Ксения привязалась к Ростаду. Через год или два ее постигло несчастье: в туман угнало льдину, на которой охотился с товарищами ее отец. Пропавших поморов искали русские и норвежские суда, но не нашли.

Узнав об этом, Ула попросил у хозяина мотобот и сходил на Вайгач поговорить с девушкой. Ксения согласилась стать его женой. Он в ту же осень увез ее в Варангер-фиорд. Поселился с молодой красавицей на самом краю рыбачьего городка и бросил зверобойное дело.

Это была настоящая любовь, больше никого он так не любил.

Чтобы Ксения не оставалась подолгу одна, Ула сошелся с местными рыбаками и стал ловить треску в заливе. Он, как береговой краб, каждую ночь спал дома, под теплым боком жены.

Но любовь, видно, состоит из легких и быстро испаряющихся веществ. Через год, весной, когда затрубили в вышине лебеди, Улу с неодолимой силой потянуло бродяжничать в дальние моря. А тут еще китобои вернулись из Антарктики с небывалой добычей. Они охотились уже не с парусников, а со специальных китобойных судов, имея на борту гарпунную пушку. Мощные машины теперь помогали догонять быстроходных китов, а пушка, выбрасывающая тяжелый гарпун, делала промысел безопасным и добычливым. Как тут не соблазнишься!

Прибывшие гарпунеры здорово разбогатели. Ула сходил к ним и попросился на китобойное судно хоть на пятисотую долю.
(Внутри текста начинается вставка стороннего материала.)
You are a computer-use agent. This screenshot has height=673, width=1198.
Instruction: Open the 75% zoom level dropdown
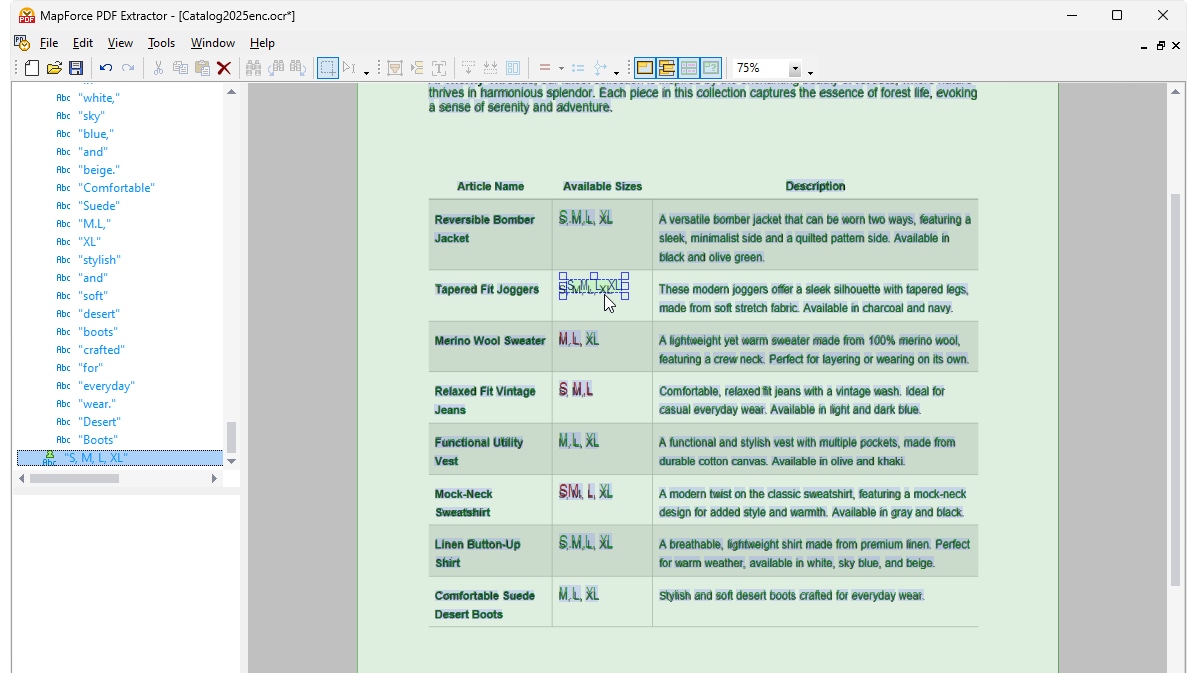coord(795,68)
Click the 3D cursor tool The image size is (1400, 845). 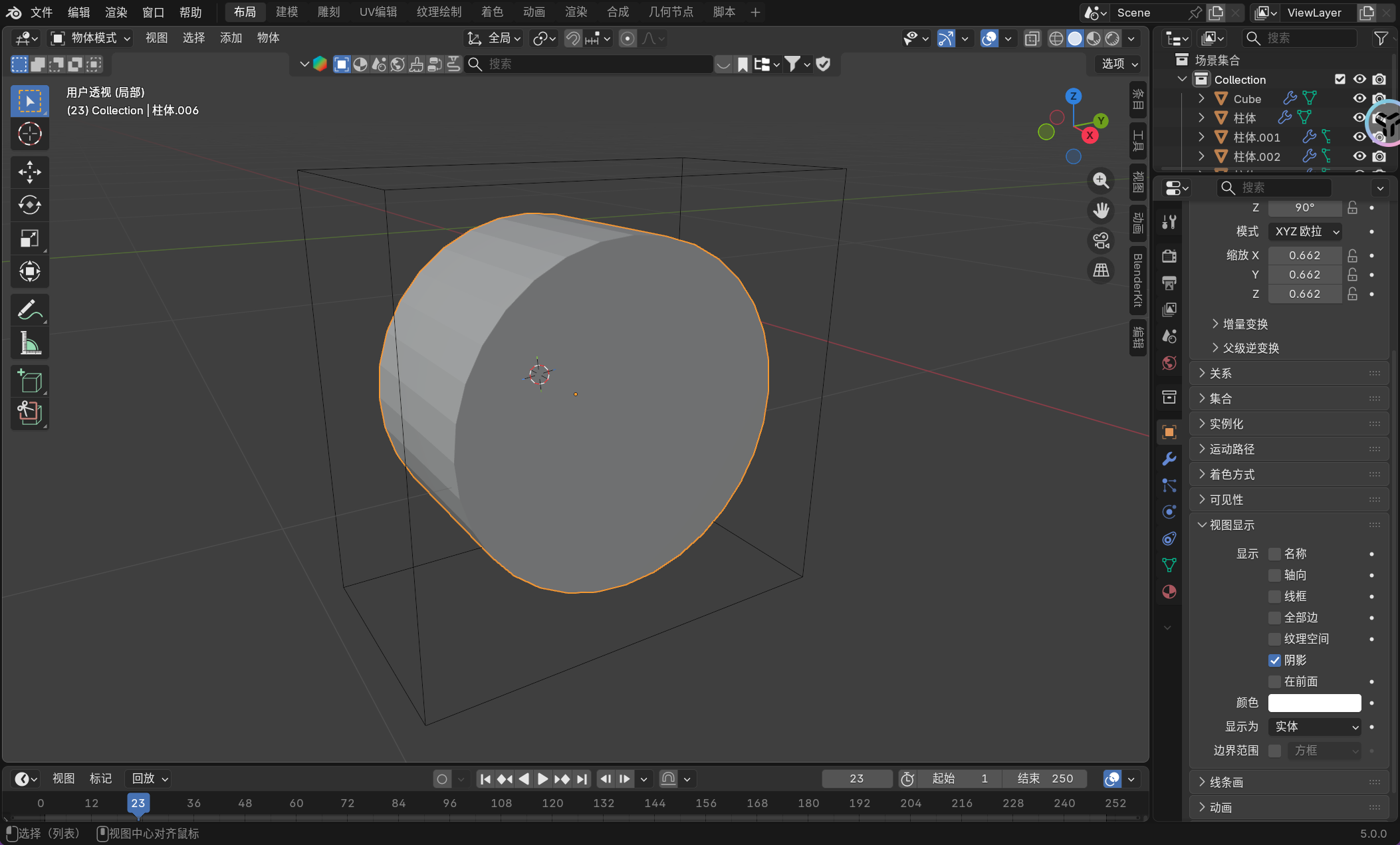point(29,134)
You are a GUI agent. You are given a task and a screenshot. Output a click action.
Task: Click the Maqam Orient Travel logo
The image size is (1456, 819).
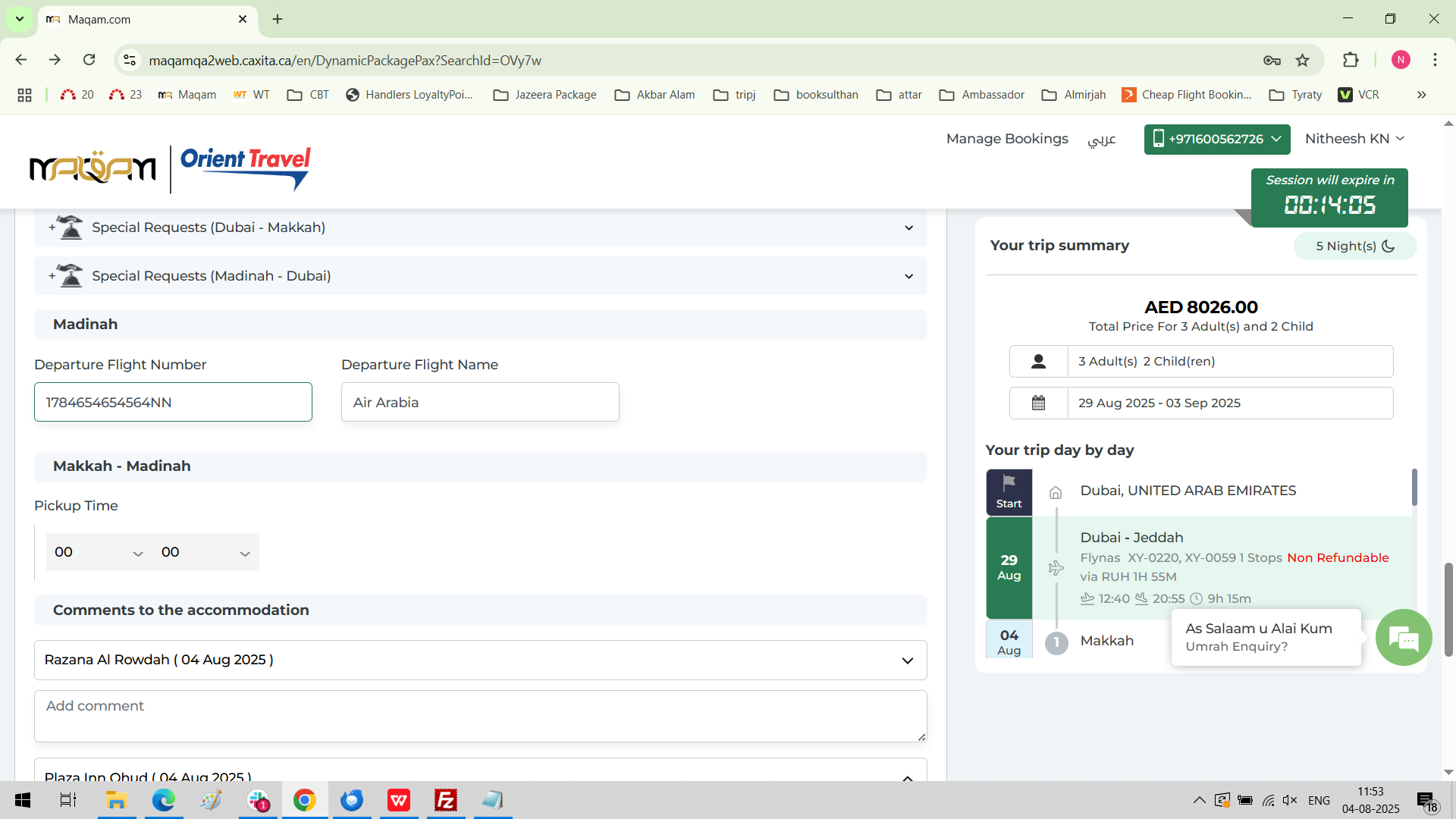pos(170,168)
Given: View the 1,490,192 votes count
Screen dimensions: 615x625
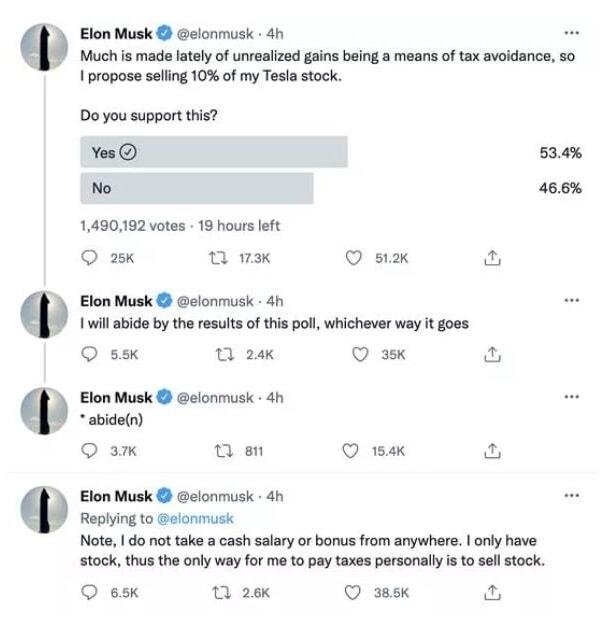Looking at the screenshot, I should tap(132, 226).
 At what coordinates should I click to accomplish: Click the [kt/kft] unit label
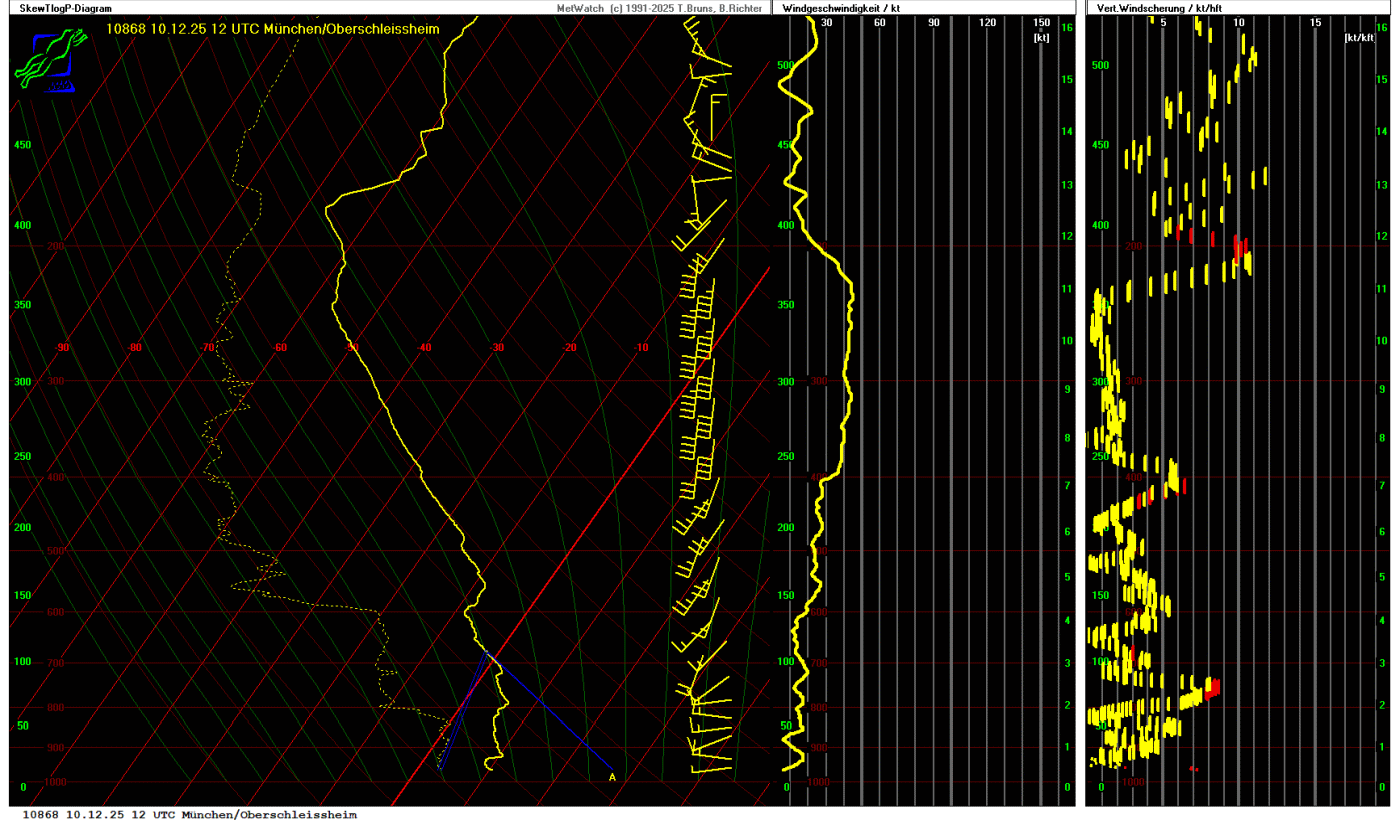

В те времена никому из команды не гарантировался заработок, китобой получал свою часть в зависимости от добычи. Много убивал и разделывал китов - богател, мало - возвращался домой с пустыми карманами.,

Улу знали как храброго и выносливого парня, способного выдержать любой шторм. Его охотно взяли в помощники гарпунера, пообещав триста шестидесятую долю. Но Ксения не обрадовалась. Словно на беду, в эту весну она забеременела.

- Не уходи, - просила Ксения. - Помру я здесь без тебя. Ваши женщины сторонятся меня. Я им чужая.

- Не бойся, - уговаривал ее Ула. - Я поговорю с соседкой, заплачу ей, она поможет тебе при родах. А с маленьким станет веселей.

Но Ксения твердила свое:

- Здесь без тебя мне не жить. Побудь хоть годик дома, может, привыкну. А если уйдешь в плавание, решусь и я… доберусь до своих. Больше меня не увидишь.

Ула, полагая, что это пустые угрозы - ведь все женщины стремятся удержать мужей около себя, - нанял соседку приглядывать за женой.

Когда китобои покидали фиорд, Ксении не было на молебне. Она стояла одна на обрывистой скале и держала скрещенные руки на груди, словно собиралась броситься в море.

Ула ушел на промысел, и в ту же осень на последнем пароходе Ксения отправилась рожать к себе на родину.